The compiler tells me that something is missing. If I'm understanding its helpful error messages properly, the problems are:

  • expected type parameter, found integral variable: I need to specify how to transform a literal integer into a value of type T. Is there a trait that does that?
  • Likewise, the trait ```std::ops::Add is not implemented for <T as std::ops::Sub>::Output```` seems to indicate that n - 1andn - 2cannot be turned back into a value of typeT`.
  • It also seems the case that because std::ops::Add and std::ops::Sub are not always isomorphic in their types (i.e. SystemTime = SystemTime - Duration, here the RHS and LHS of the subtraction operator are different), that this needs to be enforced somehow.

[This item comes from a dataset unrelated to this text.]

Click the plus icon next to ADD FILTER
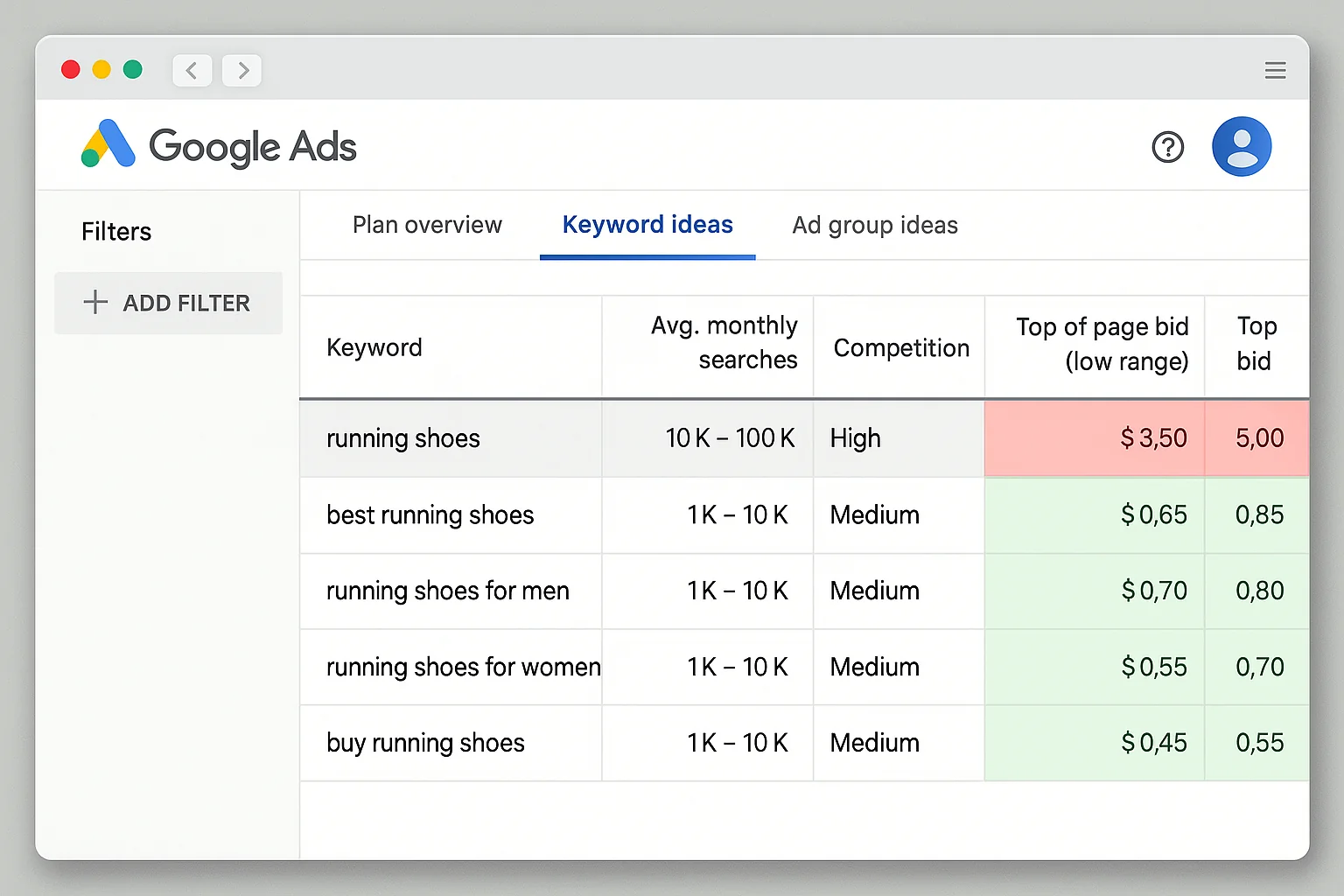The image size is (1344, 896). click(94, 302)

How can this be done? Am I even on the right track with my approach?

2 Likes

Take a look at the traits in the "num" package.

2 Likes

Note that T: Add + Sub + Ord requires that type T is a type that:

  • a type can be added with T
  • a type can be subtracted with T
  • a type can be compared with T

What it doesn't specify

  • addition of T and T gives T
  • subtraction of T and T gives T
  • T is an integer

For addition and subtraction, you can do the following

fn fib<T: Add<Output=T> + Sub<Output=T> + Ord>(n: T) -> T {

However, that doesn't require an integer type (required by 1). You can do so by using Num trait from num crate, and then using T::one() instead of 1.

3 Likes

Here's a crude example: Rust Playground

As others mentioned, try the num crate.

2 Likes

Side-stepping the base cases, Rust Playground works fine. Perhaps using T::one() etc. will allow the base cases to be treated too.

2 Likes

I must admit, I've been writing some code that demands Generic numeric types and I'm pretty disappointed that the Rust developers have not come to a consensus on a useful trait hierarchy for numerics. Yeah, there's the num crate, but this is pretty fundamental to the language and it deserves a spot in the standard library!

Looking back on Reddit posts, stuff in this forum, old Rust Docs, and even the latest "Programming Rust" book it looks like the community can't settle on anything and so they've just punted to the third-party num crate.

Even worse, it seems there were prior answers to some questions like One, Zero, FromPrimitive etc, that have been deprecated and removed! Ugh, why make it harder?

Look at what the poor guy had to do above just to write a generic fibonacci sequence generator! Not elegant!

Rather than just end with a rant, I wanted to ask, is there any work going on to standardize numeric traits? Or, are we just going to rely on the third party num crate and treat it as the defacto standard forever? If we're not going to use it forever, what's the time-horizon?

Seems weird that we have a num crate that is the-best-there-is-to-offer, and it's not in the standard library. Why is that?

3 Likes

Because you assume the standard library is for good and useful things that are easy to use. In Rust, that's what crates.io is for.

In Rust the standard library is for:

  1. interface to the compiler for things that can't be done via crates.io crate,
  2. basic minimum required for interoperability between crates,
  3. some mistakes, that Rust wasn't be able to fix or remove before they got frozen.

Rust gives guarantee that stuff in std is final, and won't have any breaking changes. This is a big cost, big risk and shouldn't be taken lightly. I guess num could fall under case #2, but if you were able to use num, then it seems to be good enough to be out of std.